Bild des Monats Oktober
Franz Radziwill
„Stehender Akt mit Hühnern“, 1920/21

Öl auf Leinwand, Privatbesitz

Pünktlich zu den Feierlichkeiten 900 Jahre Varel taucht im Dangaster FRANZ RADZIWLL HAUS ein verschollen geglaubtes Gemälde auf, das ab sofort öffentlich besichtigt werden kann. Natürlich ist dieses Bild keine 900 Jahre alt, es entstand vor 104 Jahren von der Hand des Malers, wahrscheinlich anlässlich seines allerersten Besuchs 1920 in Dangast:
Das Fischer- und Bauerndorf, auf das der berühmte Kollege Karl Schmidt-Rottluff den jungen Radziwill hingewiesen hatte, sollte fortan zu dem Ort werden, der seine weitere künstlerische Karriere entscheidend beeinflusste. Ab 1923 machte Radziwill das frühere Künstlerdorf der Brücke-Maler für sechs Jahrzehnte bis zu seinem Tod 1983 zu seiner eigenen Wahlheimat.

 

Stehender Akt mit Hühnern ist der Titel des geheimnisvollen Œuvres:

Eine nackte junge Frau steht im Vordergrund des Bildes, hinter ihr ein Dorf mit weißen Häusern und eine leuchtend rote Straße, auf der zwei schwarz-weiße Hühner laufen. Ein drittes Huhn, winzig klein, sitzt auf der linken Hand der Frau und hebt sich vor ihrer nackten Haut deutlich ab. Im Hintergrund befinden sich drei weitere Personen. Eine davon blickt aus dem Fenster des Hauses rechts hinter der jungen Frau auf diese, möglicherweise ihre besorgte Mutter. Eine männliche Figur mit grünem Oberteil und roten Stiefeln geht auf der Straße direkt davor. Die dritte Person scheint im dunklen, mit roten Streifen durchzogenen Himmelshintergrund schwerelos über das Dach eines Hauses hinauf zu steigen. Besonders diese Szenerie erinnert an die Werke Marc Chagalls.

Das bisher unentdeckte Werk versteckte sich auf der Rückseite eines anderen Bildes, dem Bauerndorf von 1923, das heute die Schauseite ausmacht und in der Jahresausstellung ALLES AUF ANFANG 2023 zu sehen war – Franz Radziwill wird vermutlich das frühere Gemälde verworfen haben, die Leinwand gedreht und dann das normalerweise sichtbare Landschaftsbild gemalt haben.

2023 sollte ebendieses Bild bei einem Wendemanöver im FRANZ RADZIWLL HAUS gedreht und die Rückseite präsentiert werden.
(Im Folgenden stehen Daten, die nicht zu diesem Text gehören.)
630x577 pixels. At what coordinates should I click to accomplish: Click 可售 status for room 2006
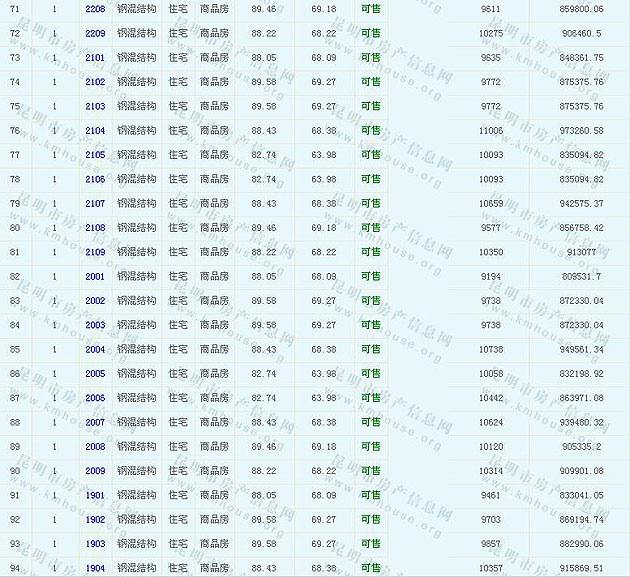(371, 398)
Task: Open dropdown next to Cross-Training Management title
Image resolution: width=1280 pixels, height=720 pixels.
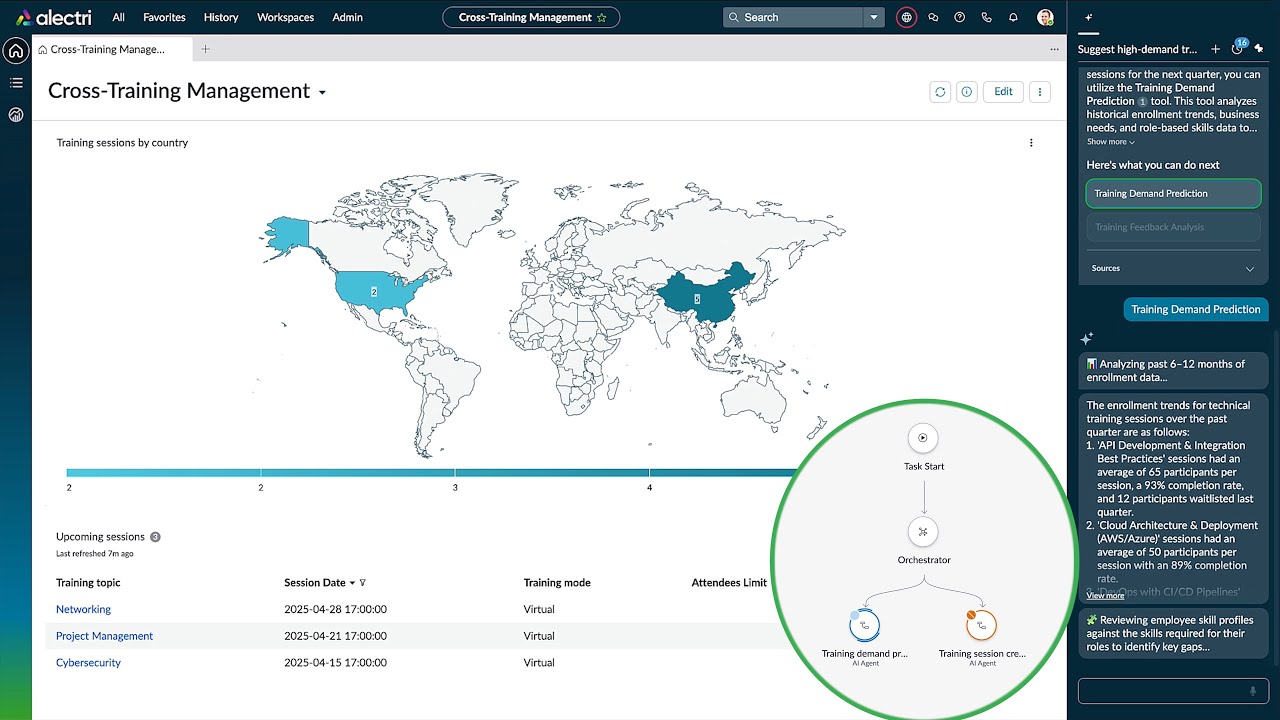Action: tap(322, 93)
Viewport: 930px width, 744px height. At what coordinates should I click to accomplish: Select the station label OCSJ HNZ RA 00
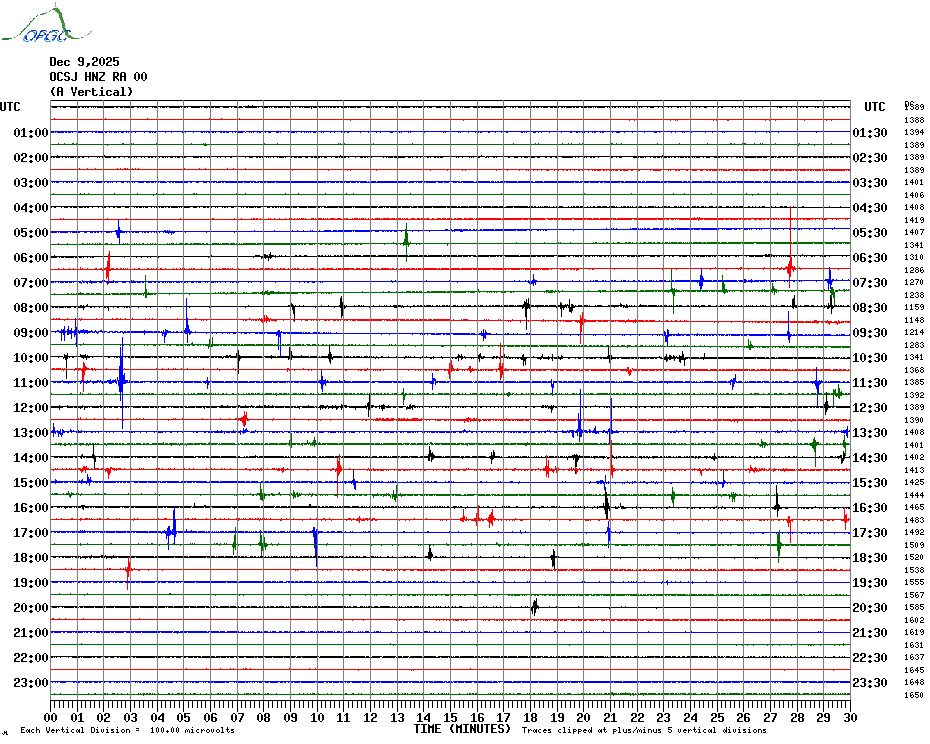(98, 77)
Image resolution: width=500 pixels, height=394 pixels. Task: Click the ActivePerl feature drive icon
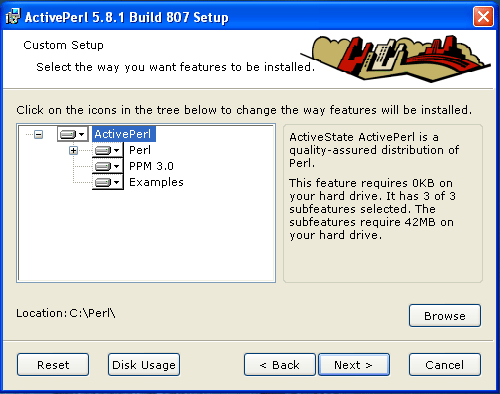pyautogui.click(x=68, y=134)
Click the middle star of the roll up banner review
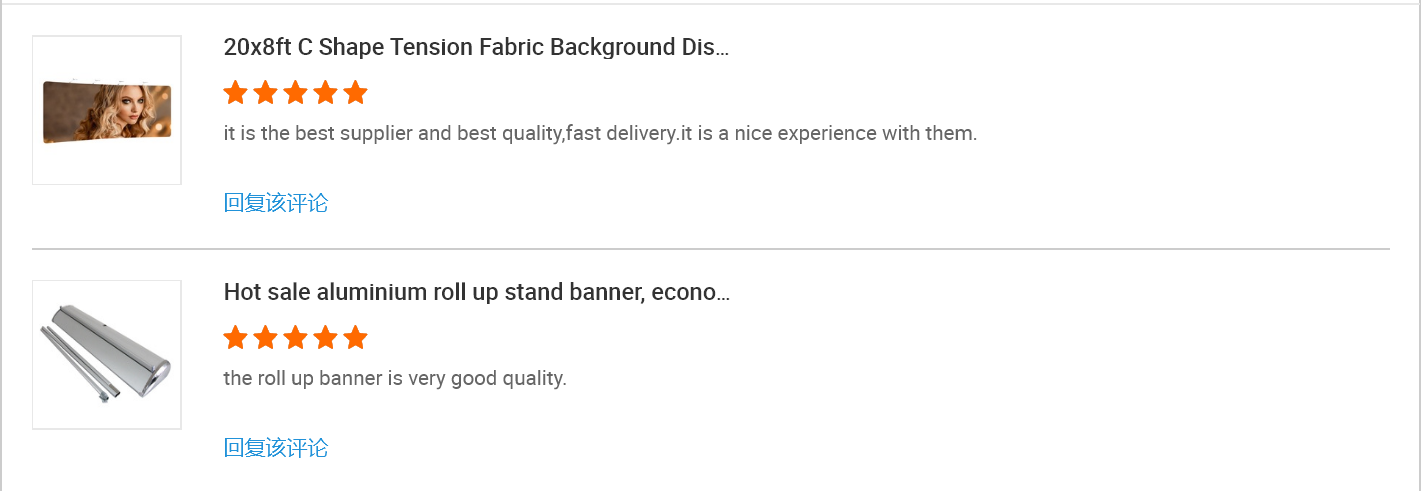 coord(295,338)

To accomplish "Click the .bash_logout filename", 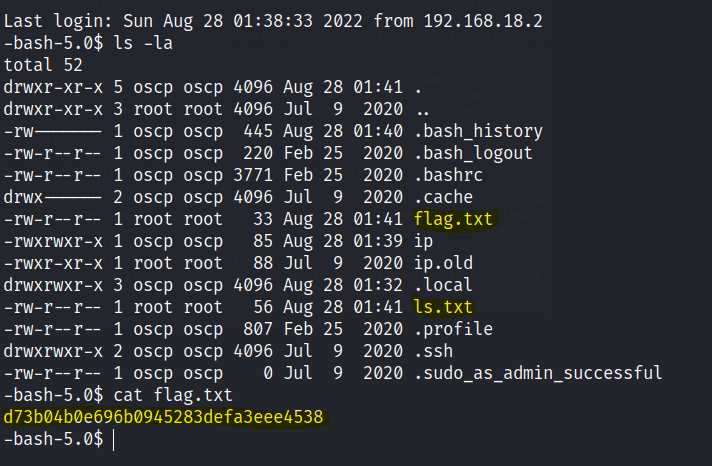I will [473, 152].
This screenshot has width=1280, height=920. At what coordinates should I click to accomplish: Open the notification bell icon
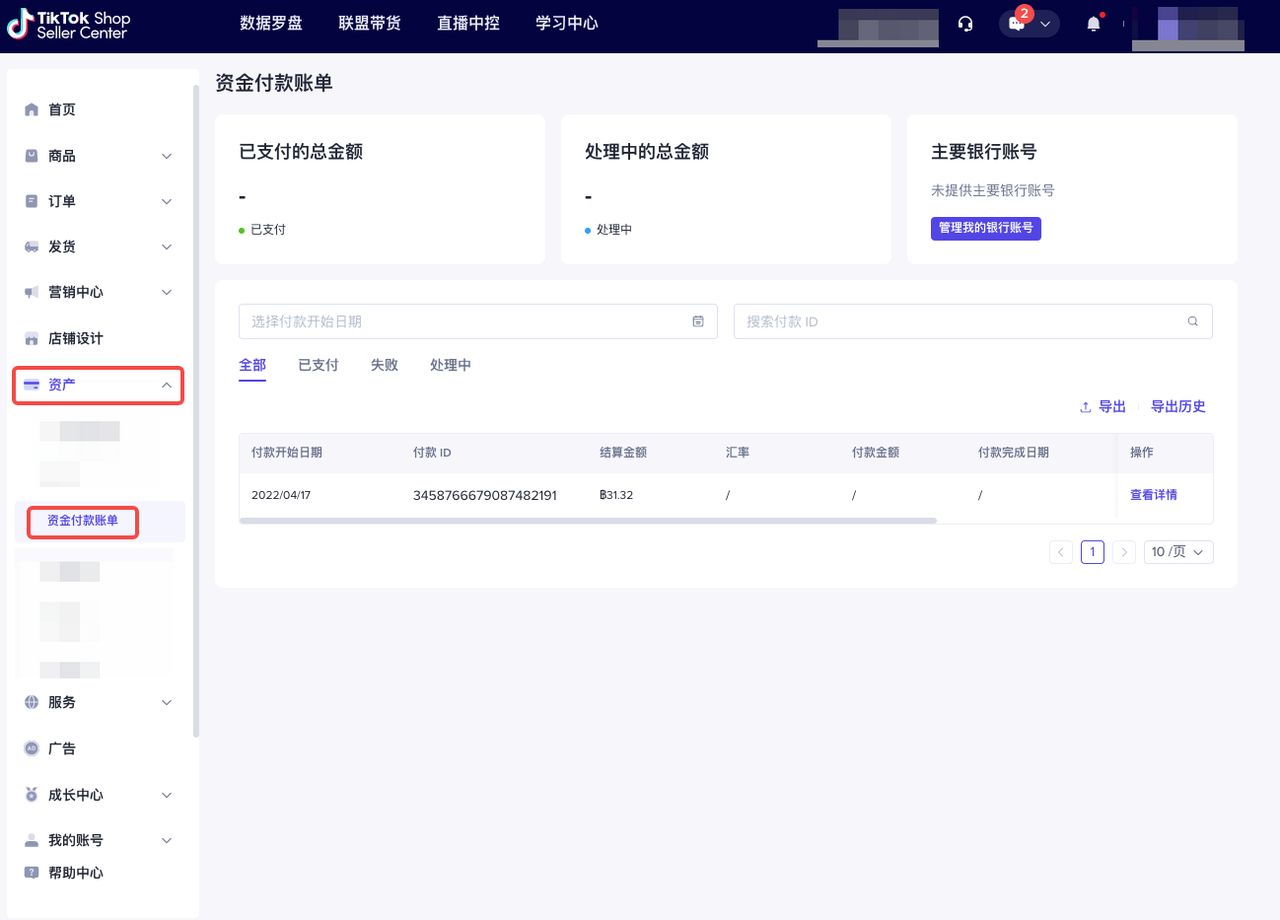tap(1094, 24)
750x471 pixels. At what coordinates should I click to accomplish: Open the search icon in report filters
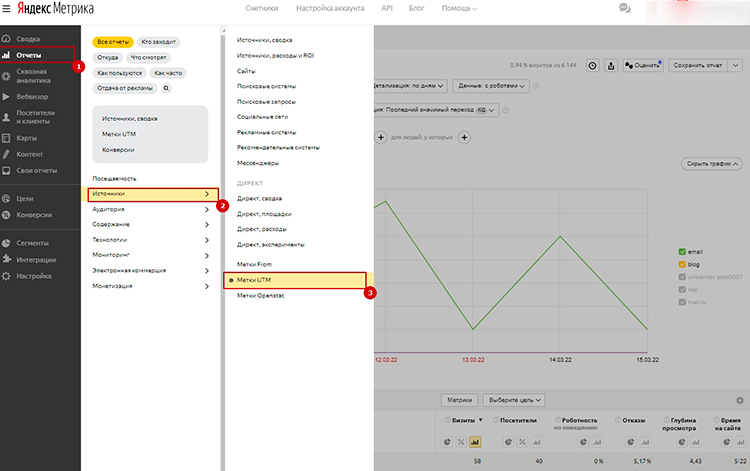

Nur fand die Kuratorin den Stehenden Akt mit Hühnern vernagelt vor: Ein stabiler Rückseitenschutz aus Sperrholz verdeckte das ganze Gemälde und konnte erst jetzt mit Hilfe einer Restauratorin fachgerecht entfernt werden. Nur so wurde das Bild endlich im wahren Sinne des Wortes entdeckt.

Nicht nur das Gemälde selbst hat einiges zu erzählen, auch die gleichfalls freigelegte Rahmenrückseite hält weitere Überraschungen bereit.
Aufkleber dokumentieren den Weg des Bildes durch den Kunsthandel. Außerdem gibt es handschriftliche Notizen des Malers selbst. So findet sich der Schriftzug Erinnerung an Dangast auf dem Keilrahmen, wobei es sich möglicherweise sogar um den eigentlichen Titel handelt.

Unten rechts auf dem Keilrahmen liest man die weitere Notiz: der Mann.

Vielleicht die Figur mit den roten Stiefeln, nach der die schöne junge Frau aus den Augenwinkeln keck Ausschau hält?

Das Werk wird seit dem 26. September in der aktuellen Ausstellung „Was da kreucht und fleucht“ präsentiert. Radziwill-Kenner Karl-Heinz Martinß wird in seiner Führung am Sonntag, den 06. Oktober, 11:30 Uhr im FRANZ RADZIWILL HAUS besonders auf dieses Bild des Monats eingehen.